The challenge was not that the museum lacked something worth sharing.

The challenge was helping people feel the experience before they arrived.

The Challenge: Showing the Energy of the Experience

For families deciding how to spend their time, a website often becomes the first impression. Photos can show what a space looks like, but they do not always capture the scale, movement, joy, and curiosity happening inside it.

The Children’s Museum of South Dakota needed video content that could help families, visitors, donors, and community partners better understand the value of the museum experience.

Not just what the exhibits looked like.

What it felt like to be there.

Why Video Made Sense

For museums, attractions, tourism groups, and experience-based organizations, video can do something static content cannot.

It can show movement.

It can show emotion.

It can show how people interact with a space.

It can help someone imagine themselves there.

For the Children’s Museum, the goal was to create video assets that could support more than one need.
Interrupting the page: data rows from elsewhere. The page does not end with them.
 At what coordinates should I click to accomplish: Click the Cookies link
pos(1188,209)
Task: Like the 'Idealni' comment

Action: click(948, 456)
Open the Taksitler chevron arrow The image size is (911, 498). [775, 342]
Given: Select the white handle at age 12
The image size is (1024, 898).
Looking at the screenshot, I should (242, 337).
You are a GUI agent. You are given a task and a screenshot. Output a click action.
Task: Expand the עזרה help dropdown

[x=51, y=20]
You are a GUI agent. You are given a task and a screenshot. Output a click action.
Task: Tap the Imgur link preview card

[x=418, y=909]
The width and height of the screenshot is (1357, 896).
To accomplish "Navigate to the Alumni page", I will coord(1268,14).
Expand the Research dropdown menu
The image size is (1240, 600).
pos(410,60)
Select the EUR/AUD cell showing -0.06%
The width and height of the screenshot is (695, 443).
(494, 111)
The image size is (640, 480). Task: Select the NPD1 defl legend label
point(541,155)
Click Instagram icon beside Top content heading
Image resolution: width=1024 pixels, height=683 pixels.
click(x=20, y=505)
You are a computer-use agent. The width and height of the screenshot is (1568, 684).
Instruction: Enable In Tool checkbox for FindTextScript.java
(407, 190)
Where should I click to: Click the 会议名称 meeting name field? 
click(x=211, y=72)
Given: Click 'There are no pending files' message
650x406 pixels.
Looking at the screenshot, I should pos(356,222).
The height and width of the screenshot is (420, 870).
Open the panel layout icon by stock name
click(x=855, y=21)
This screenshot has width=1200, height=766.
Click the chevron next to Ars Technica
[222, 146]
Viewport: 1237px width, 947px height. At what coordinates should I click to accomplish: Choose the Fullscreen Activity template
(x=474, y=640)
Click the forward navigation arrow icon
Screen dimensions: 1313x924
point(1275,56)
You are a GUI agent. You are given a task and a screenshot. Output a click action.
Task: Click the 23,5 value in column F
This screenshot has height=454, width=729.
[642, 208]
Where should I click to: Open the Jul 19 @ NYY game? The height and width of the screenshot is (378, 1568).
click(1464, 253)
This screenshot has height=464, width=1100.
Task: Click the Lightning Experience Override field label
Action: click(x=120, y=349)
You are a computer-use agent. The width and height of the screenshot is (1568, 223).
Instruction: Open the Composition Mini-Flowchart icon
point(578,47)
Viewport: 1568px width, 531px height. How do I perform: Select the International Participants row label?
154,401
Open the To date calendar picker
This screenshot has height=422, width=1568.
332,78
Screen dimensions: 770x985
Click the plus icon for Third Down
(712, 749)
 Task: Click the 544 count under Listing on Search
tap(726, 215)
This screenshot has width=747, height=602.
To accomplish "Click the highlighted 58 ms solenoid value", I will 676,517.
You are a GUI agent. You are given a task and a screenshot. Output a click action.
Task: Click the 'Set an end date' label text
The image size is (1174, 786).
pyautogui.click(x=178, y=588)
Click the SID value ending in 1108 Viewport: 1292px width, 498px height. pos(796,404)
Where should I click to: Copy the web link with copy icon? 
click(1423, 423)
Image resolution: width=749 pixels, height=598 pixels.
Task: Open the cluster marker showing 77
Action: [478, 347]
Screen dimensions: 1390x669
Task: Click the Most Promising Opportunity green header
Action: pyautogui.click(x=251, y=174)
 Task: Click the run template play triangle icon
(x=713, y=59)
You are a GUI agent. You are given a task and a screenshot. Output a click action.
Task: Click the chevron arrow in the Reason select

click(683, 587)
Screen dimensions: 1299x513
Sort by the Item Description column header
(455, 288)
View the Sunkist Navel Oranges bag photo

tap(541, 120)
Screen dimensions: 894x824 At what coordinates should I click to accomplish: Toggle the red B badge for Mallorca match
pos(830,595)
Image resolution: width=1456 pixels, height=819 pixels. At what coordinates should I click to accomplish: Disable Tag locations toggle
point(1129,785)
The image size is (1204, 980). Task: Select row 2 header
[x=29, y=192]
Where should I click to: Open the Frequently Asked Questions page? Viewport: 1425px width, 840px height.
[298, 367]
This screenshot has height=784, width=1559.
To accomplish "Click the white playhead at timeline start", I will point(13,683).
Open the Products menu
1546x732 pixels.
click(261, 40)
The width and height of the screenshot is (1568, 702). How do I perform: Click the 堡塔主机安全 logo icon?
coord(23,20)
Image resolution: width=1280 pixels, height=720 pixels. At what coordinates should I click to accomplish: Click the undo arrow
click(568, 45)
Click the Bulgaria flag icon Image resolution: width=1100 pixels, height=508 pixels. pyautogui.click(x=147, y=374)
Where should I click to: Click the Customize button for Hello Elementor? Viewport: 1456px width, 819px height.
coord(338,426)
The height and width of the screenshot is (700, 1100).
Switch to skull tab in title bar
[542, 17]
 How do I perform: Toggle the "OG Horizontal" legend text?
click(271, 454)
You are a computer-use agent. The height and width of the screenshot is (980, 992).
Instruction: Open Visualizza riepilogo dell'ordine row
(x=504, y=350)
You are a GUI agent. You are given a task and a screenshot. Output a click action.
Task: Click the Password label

The videos needed to work across the website, social media, YouTube, donor outreach, and future marketing campaigns.

Instead of creating one general promotional video, we approached the project as a larger video ecosystem.

Our Approach: A Library of Video Assets

The strategy was to create a versatile library of content that could bring the museum to life across multiple platforms.

This included exhibit-focused videos, a full museum highlight reel, vertical social media versions, horizontal website and YouTube versions, and drone footage that could show the space from new perspectives.

Each piece had a specific purpose.

The exhibit videos helped visitors explore individual areas of the museum before arriving.

The highlight reel gave a broader sense of the full museum experience.

The social media versions made the content easy to share.

The website videos helped create a stronger first impression for families planning a visit.

The goal was not simply to tell people the museum was worth visiting, but to show them.

Capturing the Museum Through a Child-Centered Perspective

One of the most important creative choices was to film the museum in a way that felt playful, active, and child-centered.

That meant focusing on real movement, real interaction, and the small moments that make the museum special.

Hands reaching, feet climbing, kids exploring and families moving through the space together.

Instead of making the museum feel overly polished or staged, the videos needed to reflect the energy of actual play.

Because that is what makes the Children’s Museum of South Dakota so meaningful. It is not just a building full of exhibits. It is a place where children learn by doing.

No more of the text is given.